*** Texto fornecido ***

O fato de a escola levar propagandas para sua apresentação foi uma novidade neste Carnaval. A publicidade, conforme a Liespa, é permitida e foi autorizada.
Estado Maior da Restinga
Um aroma de cachaça se espalhou no ar do Porto Seco, por volta das 2h55min, quando a Estado Maior da Restinga ingressou na Avenida. Com o samba Da Nossa Cana Doce Sai a Pinga Minha Gente!E a Tinga Faz a Festa com Nosso Ouro Aguardente, a escola do bairro do extremo sul da Capital apresentou a história da cachaça.
O abre-alas despertou a atenção das arquibancadas pelo comprimento – 25,5 metros, um dos maiores já produzidos pela Tinga – e pela proposta: o Cisne, símbolo da agremiação, conduziu pela avenida a carcaça de um grande navio negreiro com cerca de 50 componentes. O cheiro da bebida ficou ainda mais presente quando a segunda alegoria cruzou a linha da entrada. Era dela que vinha o "bafo" de cachaça que saía feito fumaça da boca do personagem do carro alegórico.

*** Material ***

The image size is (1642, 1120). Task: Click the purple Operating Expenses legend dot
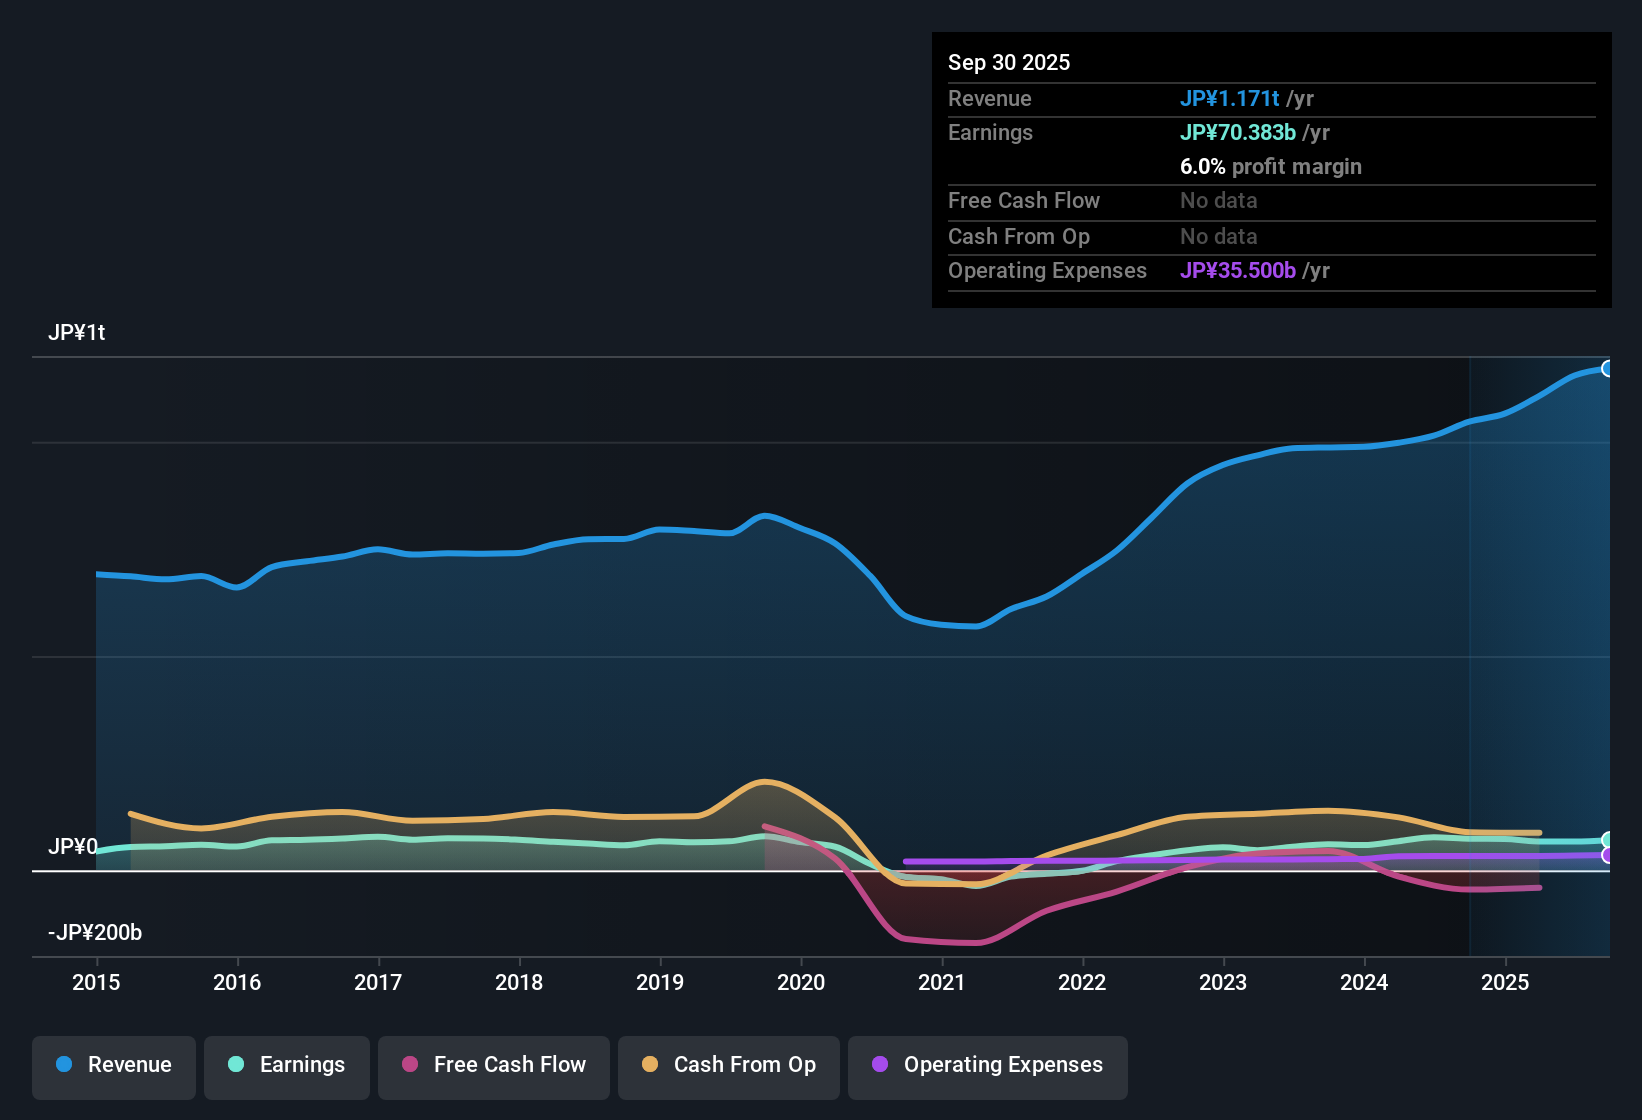pos(880,1065)
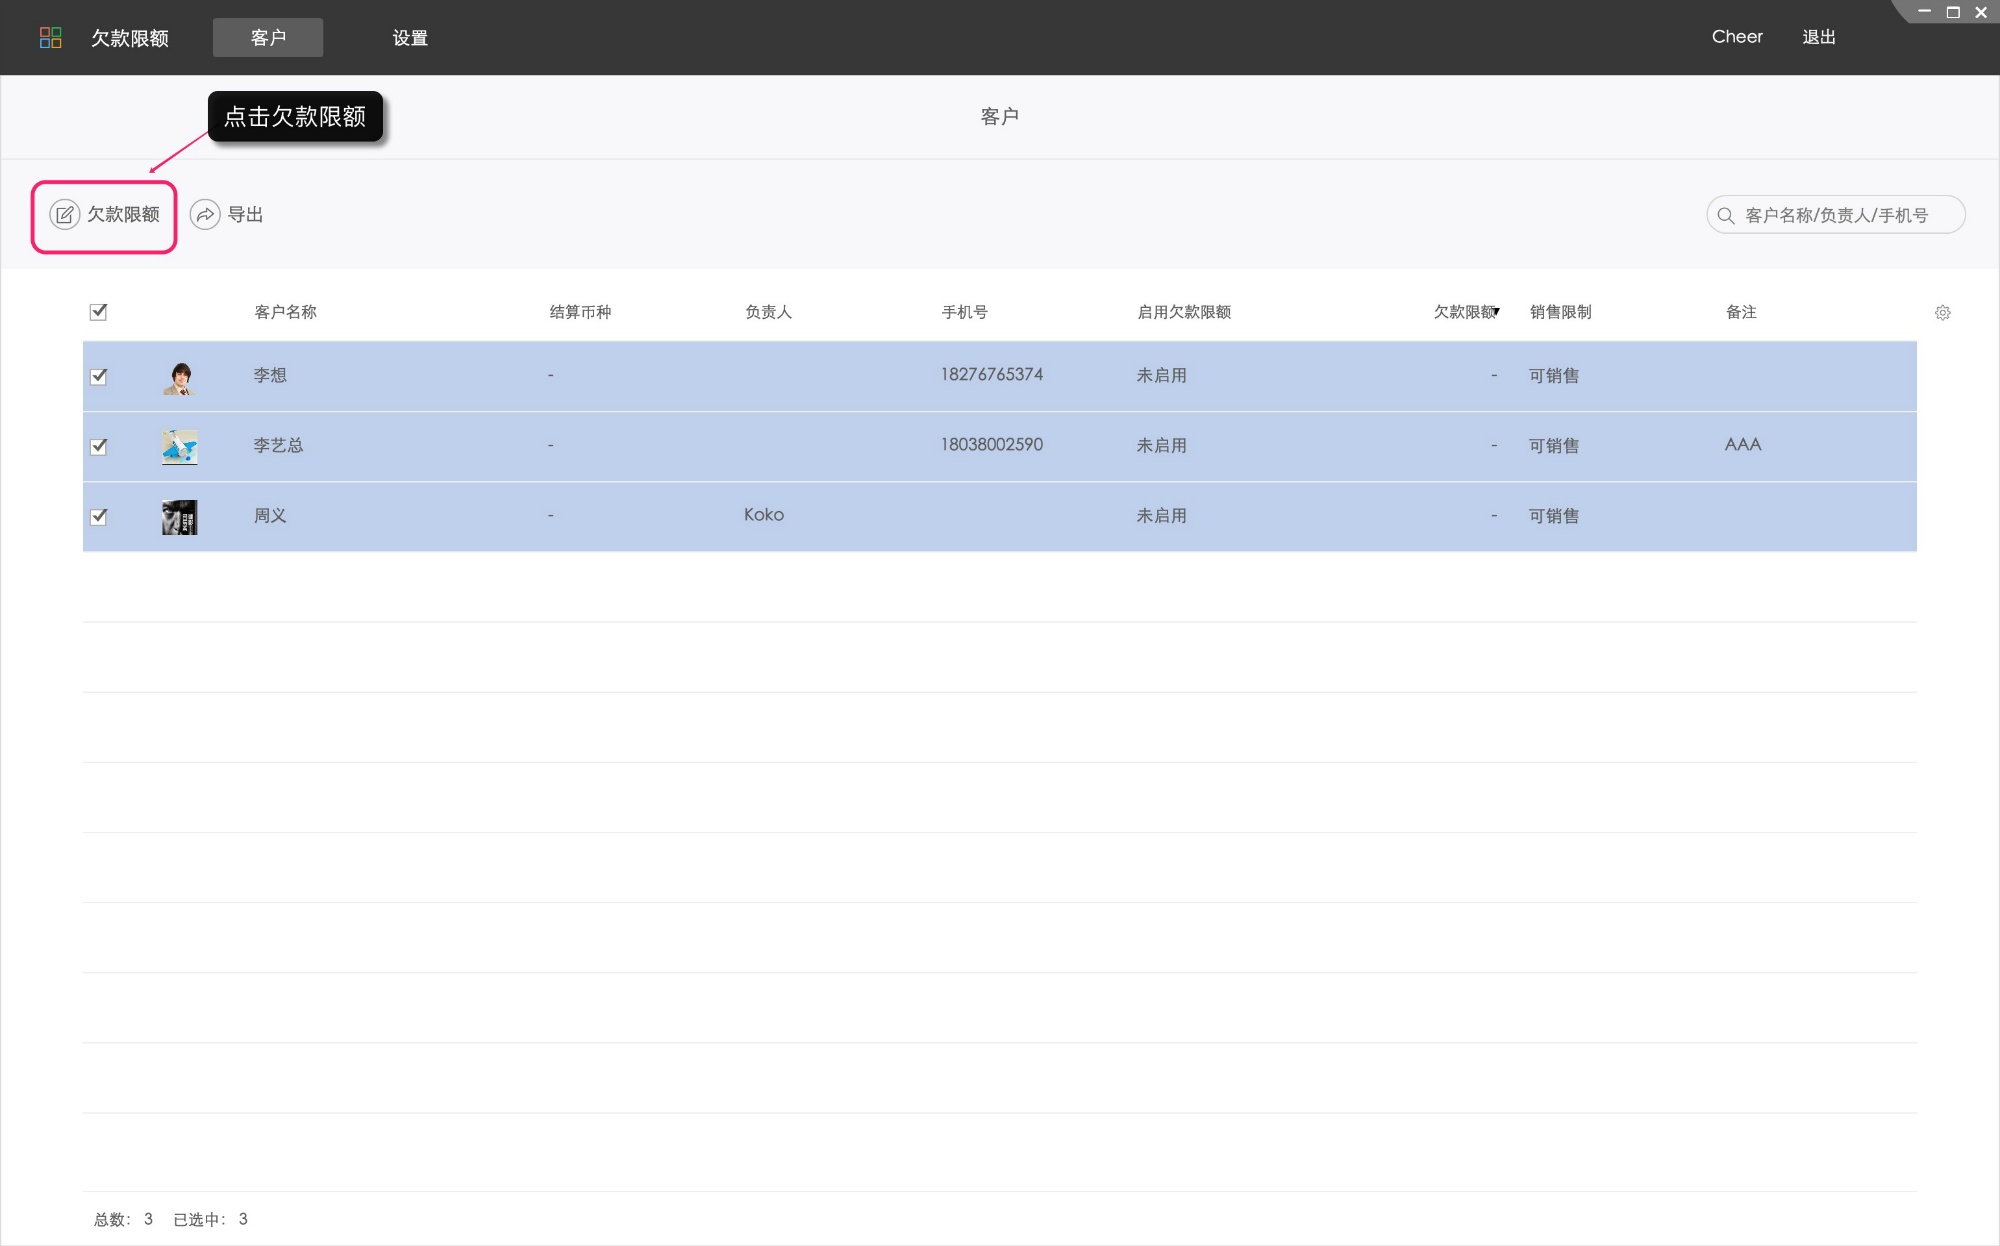Focus the 客户名称/负责人/手机号 search field
The height and width of the screenshot is (1246, 2000).
[1840, 215]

***

▸ **Tarefas propostas**:
**A)** Reproduza literalmente o trecho do texto fornecido que começa em "O fato de a" e termina em "história da cachaça.".
**B)** Responda, com base no texto fornecido:
(i) Por volta de que horas a Estado Maior da Restinga ingressou na Avenida?
(ii) Qual foi o comprimento do abre-alas?
(iii) Qual é o símbolo da agremiação?
**C)** Traduza para o inglês esta frase do texto fornecido: "A publicidade, conforme a Liespa, é permitida e foi autorizada."

▸ **Soluções**:
**A)**
O fato de a escola levar propagandas para sua apresentação foi uma novidade neste Carnaval. A publicidade, conforme a Liespa, é permitida e foi autorizada.
Estado Maior da Restinga
Um aroma de cachaça se espalhou no ar do Porto Seco, por volta das 2h55min, quando a Estado Maior da Restinga ingressou na Avenida. Com o samba Da Nossa Cana Doce Sai a Pinga Minha Gente!E a Tinga Faz a Festa com Nosso Ouro Aguardente, a escola do bairro do extremo sul da Capital apresentou a história da cachaça.

**B)**
(i) Por volta das 2h55min.
(ii) 25,5 metros.
(iii) O Cisne.

**C)** According to Liespa, advertising is permitted and was authorized.